A decisão da Justiça italiana é referente ao processo de extradição de Zambelli no qual ela foi condenada por invadir os sistemas do Conselho Nacional de Justiça (CNJ). De acordo com a Corte de Cassação, há "diversos elementos" capazes de gerar dúvidas a respeito da imparcialidade objetiva do Supremo Tribunal Federal (STF).
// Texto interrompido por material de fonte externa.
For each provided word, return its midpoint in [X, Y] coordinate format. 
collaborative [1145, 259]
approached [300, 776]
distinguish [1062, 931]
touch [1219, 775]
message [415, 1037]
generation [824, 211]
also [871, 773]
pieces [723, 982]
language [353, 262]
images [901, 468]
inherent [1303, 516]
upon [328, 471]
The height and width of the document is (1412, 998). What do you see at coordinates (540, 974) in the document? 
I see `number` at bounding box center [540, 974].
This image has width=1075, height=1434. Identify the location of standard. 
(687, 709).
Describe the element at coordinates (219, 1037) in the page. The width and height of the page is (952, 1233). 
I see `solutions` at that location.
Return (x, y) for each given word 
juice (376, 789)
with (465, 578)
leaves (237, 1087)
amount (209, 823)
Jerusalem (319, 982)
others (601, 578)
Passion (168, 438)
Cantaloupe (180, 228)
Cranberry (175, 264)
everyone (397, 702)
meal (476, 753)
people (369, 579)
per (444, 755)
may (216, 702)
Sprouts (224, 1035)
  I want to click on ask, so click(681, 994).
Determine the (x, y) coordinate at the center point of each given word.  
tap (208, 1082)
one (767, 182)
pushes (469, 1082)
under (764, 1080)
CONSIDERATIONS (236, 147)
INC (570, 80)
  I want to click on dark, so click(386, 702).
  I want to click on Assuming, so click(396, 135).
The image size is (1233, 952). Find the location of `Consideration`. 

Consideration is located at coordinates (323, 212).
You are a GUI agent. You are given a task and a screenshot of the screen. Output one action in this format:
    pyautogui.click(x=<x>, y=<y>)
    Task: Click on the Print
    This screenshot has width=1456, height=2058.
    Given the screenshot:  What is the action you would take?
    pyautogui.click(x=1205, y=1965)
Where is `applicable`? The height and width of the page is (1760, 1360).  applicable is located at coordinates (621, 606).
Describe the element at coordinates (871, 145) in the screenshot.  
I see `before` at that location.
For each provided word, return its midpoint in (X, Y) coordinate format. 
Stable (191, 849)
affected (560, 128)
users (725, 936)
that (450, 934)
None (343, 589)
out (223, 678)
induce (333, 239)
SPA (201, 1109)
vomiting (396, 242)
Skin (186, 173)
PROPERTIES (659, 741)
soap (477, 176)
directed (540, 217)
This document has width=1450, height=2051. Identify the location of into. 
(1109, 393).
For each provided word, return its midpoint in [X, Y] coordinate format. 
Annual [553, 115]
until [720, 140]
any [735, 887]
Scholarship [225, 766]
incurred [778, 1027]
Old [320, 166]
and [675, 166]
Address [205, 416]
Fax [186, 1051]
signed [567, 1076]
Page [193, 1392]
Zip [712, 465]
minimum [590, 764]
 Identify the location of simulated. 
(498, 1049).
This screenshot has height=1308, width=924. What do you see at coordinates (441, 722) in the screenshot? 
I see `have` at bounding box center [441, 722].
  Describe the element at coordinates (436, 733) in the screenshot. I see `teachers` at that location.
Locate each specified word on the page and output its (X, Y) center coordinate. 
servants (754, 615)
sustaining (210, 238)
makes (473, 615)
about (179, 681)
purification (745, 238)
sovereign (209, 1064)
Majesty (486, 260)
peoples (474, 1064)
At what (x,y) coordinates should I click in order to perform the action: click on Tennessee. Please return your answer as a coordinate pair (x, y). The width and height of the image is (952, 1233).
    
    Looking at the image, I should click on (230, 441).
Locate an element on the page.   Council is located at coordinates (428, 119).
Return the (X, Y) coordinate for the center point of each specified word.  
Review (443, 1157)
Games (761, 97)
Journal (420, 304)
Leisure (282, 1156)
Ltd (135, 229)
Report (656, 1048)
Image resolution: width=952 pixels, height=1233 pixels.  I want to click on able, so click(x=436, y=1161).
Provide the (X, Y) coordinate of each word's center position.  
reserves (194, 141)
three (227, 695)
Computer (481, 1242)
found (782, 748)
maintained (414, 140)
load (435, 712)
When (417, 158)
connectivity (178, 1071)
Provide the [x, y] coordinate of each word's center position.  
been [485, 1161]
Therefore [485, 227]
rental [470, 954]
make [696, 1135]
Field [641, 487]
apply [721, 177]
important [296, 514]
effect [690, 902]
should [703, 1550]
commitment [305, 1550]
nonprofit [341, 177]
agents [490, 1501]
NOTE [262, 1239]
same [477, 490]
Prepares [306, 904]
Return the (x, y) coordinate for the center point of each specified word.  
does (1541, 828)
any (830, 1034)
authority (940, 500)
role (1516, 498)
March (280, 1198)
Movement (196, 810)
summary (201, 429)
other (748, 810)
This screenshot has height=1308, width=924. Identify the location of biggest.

As informações são do G1.
Segundo os magistrados, Alexandre de Moraes acumulou diferentes funções ao longo do processo e atuou simultaneamente como integrante do colegiado julgador e como pessoa considerada prejudicada por um dos crimes atribuídos à deputada. "Emergiram diversos elementos capazes de suscitar dúvidas sobre a imparcialidade, sob o aspecto objetivo, do tribunal que proferiu a condenação da recorrente", diz um trecho da decisão.
Segundo os juízes, Moraes participou de diferentes fases do processo, o que, na avaliação da Corte, contraria os princípios de imparcialidade e independência judicial.
"Bem como insuficiência e ilogicidade da fundamentação em relação ao acúmulo das funções de vítima, juiz de primeira instância, juiz de segunda instância e juiz da execução na pessoa de M.A.D.M. [Ministro Alexandre de Moraes], integrante do Supremo Tribunal Federal do Brasil, em violação ao princípio da imparcialidade e da independência do juiz", diz outro trecho da decisão.
Entenda o caso
Zambelli foi condenada pelo Supremo Tribunal Federal (STF) a 10 anos de prisão em regime fechado por contratar o hacker Walter Delgatti para invadir os sistemas do Judiciário e incluir documentos falsos.